I can see how a rotating curriculum can work, but it won’t work for everyone as much is dependant on what is being taught, to who, and why. If you want children to learn the solo form – and you have limited time and only one instructor – then a rotating cubiculum could work better because you have a group all learning the same thing as opposed to five subgroups group trying to learn five different things. However, if you have adults trying to learn the kata and the bunkai, then it would not work well in my view. In those circumstances, you need a class structure that permits people to be at different rungs of the ladder and learning / refining things appropriate to their current level of development.

All the best,

Iain

Marc
Marc's picture

Iain Abernethy wrote:

There was another thread on this a while ago, but I can’t find it.

The thread you are referring to is most probably this one:

https://www.iainabernethy.co.uk/content/article-i-have-learnt-only-1-kata-3-years

If people want to jump the the part that's relevant to the discussion here, they may want to start at comment #12:

https://www.iainabernethy.co.uk/comment/13499#comment-13499

Iain Abernethy
Iain Abernethy's picture

Marc wrote:
The thread you are referring to is most probably this one ...

That would be the one!

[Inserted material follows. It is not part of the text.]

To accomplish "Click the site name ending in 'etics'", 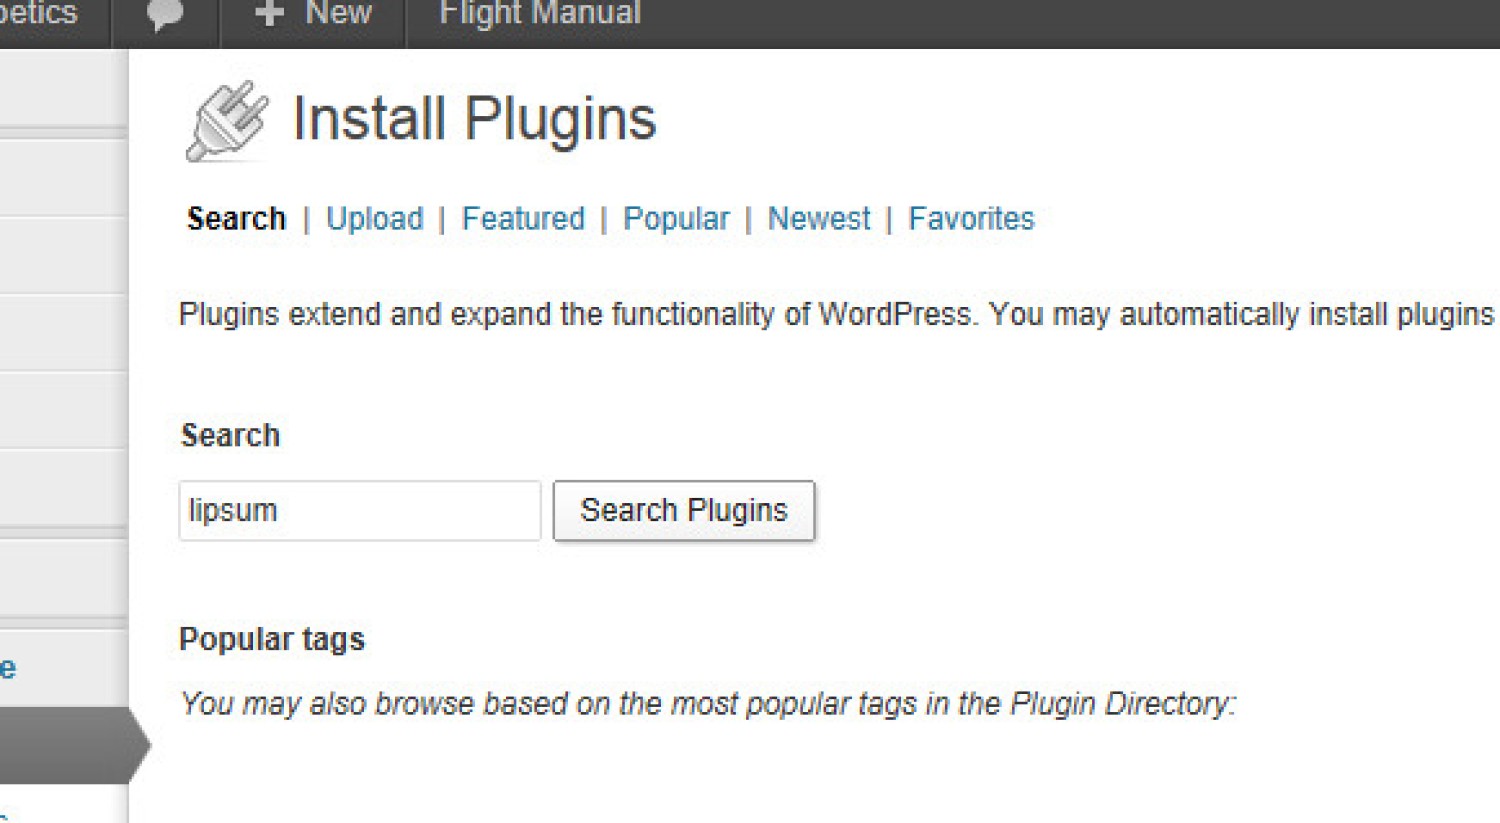I will [x=38, y=14].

Thanks Marc!

All the best,

Iain

maverick618
maverick618's picture

Hi Sir!

I teach Shotokan as well and have thought about implementing rotating curric at my dojo. I was curious to know how this has worked for you? I believe that at the higher levels it can work, but from a training point of view I believe that all info through Heian Nidan should be taugh linear.

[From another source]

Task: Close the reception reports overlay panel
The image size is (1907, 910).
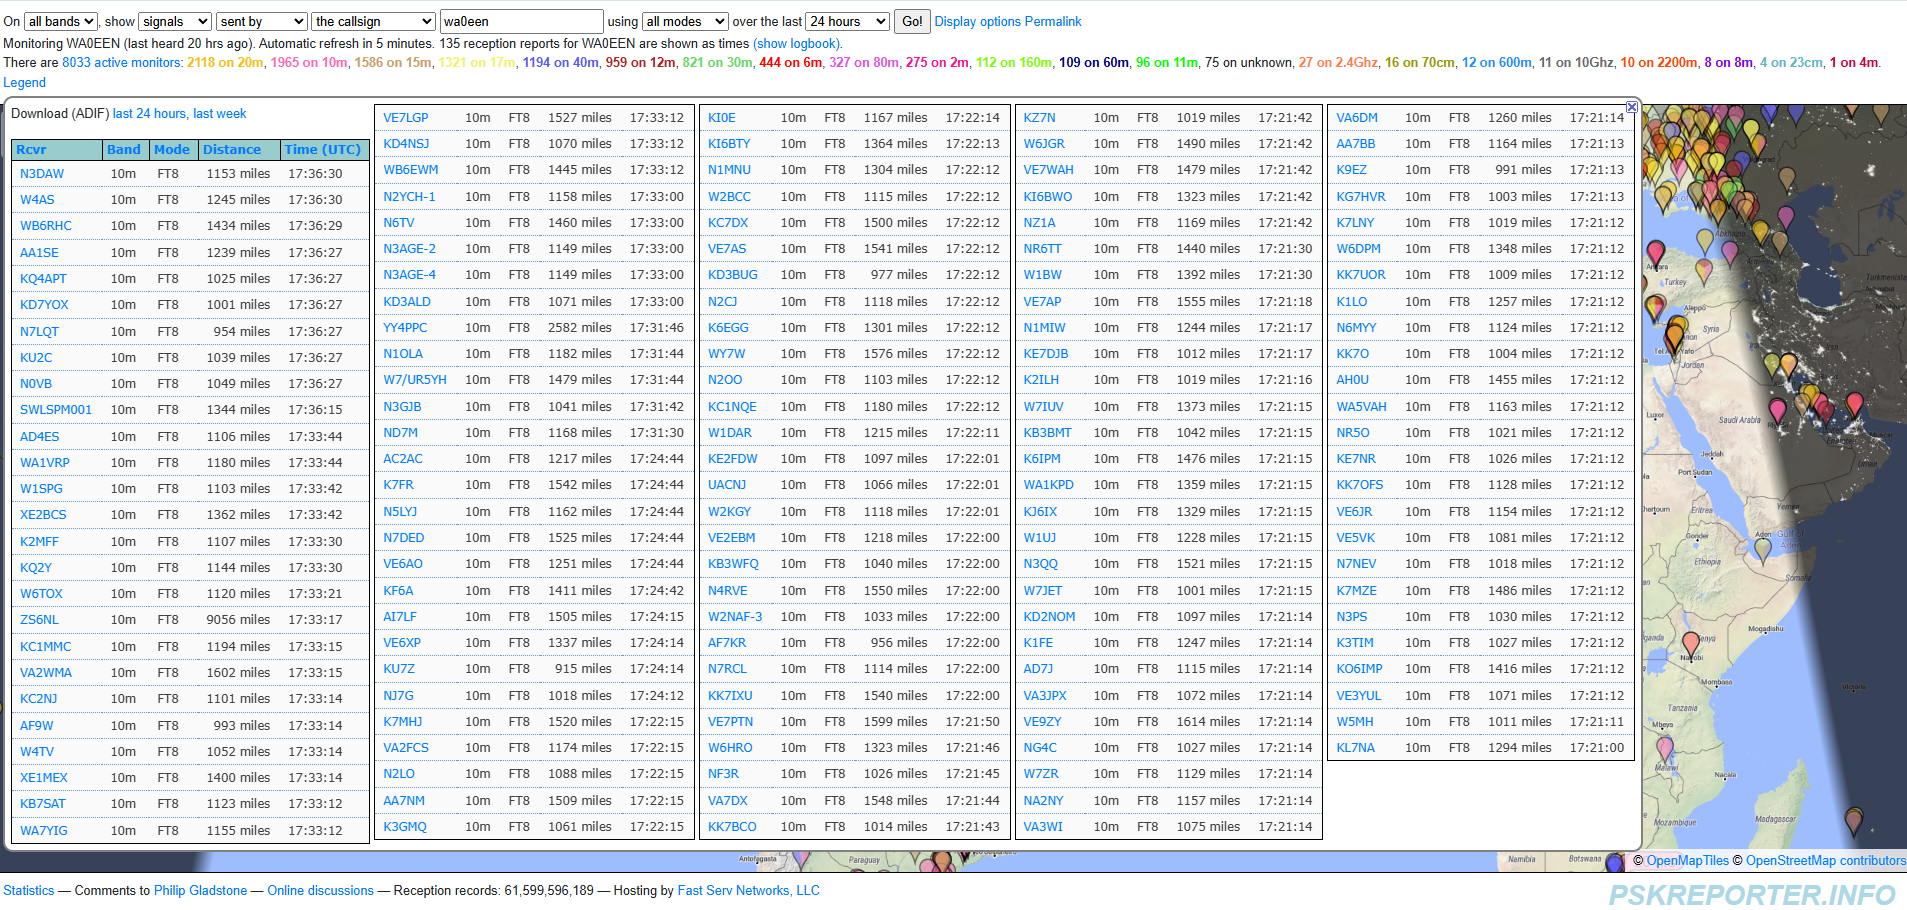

Looking forward to hearing back.

PASmith
PASmith's picture

A few years back I was looking at creating a rolling/rotating curriculum for a Karate club I trained at. To try and get a good balance between variety and covering a good range of material while also ensuring repetition of skills and revisiting regularly what was important.

I've trained at a few clubs in different styles but in almost all found that balance lacking. Some places did something different every week which, while stimulating and interesting, meant you missed out on actually practicing anything consistently and could go weeks or months before touching on something since the last time you looked at it. Other places I've trained at made lessons very similar to each other which meant you got good at doing what those lessons entailed but could get very boring, very quickly.

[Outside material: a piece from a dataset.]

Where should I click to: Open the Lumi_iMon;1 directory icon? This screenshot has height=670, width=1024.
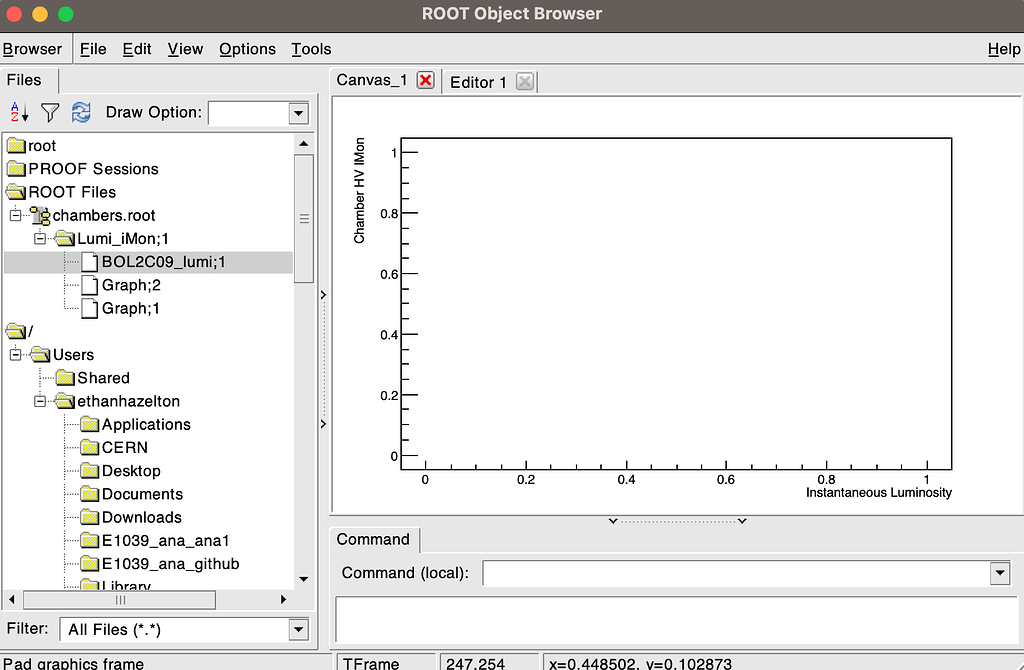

For my part I looked at "theming" each session in a month (8 sessions over 4 weeks). The first lesson would be kihon and kata, the next kata and bunkai (the second lesson feeding on from the first), the third lesson stand up fighting, next clinch fighting, next ground fighting (to cover the ranges), a lesson on the real world context of what we were doing and IIRC the final lesson of the 4 week block was a testing/bring it all together type of session that would summarise the month. Then go back to the start again. So there was a balance of variety AND consistency. The lessons included differing sparring formats (hands only, ground grappling, stand up clinch, escaping, defending others, etc).

With that kind of over-arcing "theme" approach (rather than doing it based on kata) a variety of grades and experience levels can train together but from different points in the whole curriculum and you can still make the introduction of new material progressive (B follows A, etc).

Sadly I never got to impliment that kind of approach because I left the club but I'd attempt something similar if I ever get round to starting my own club.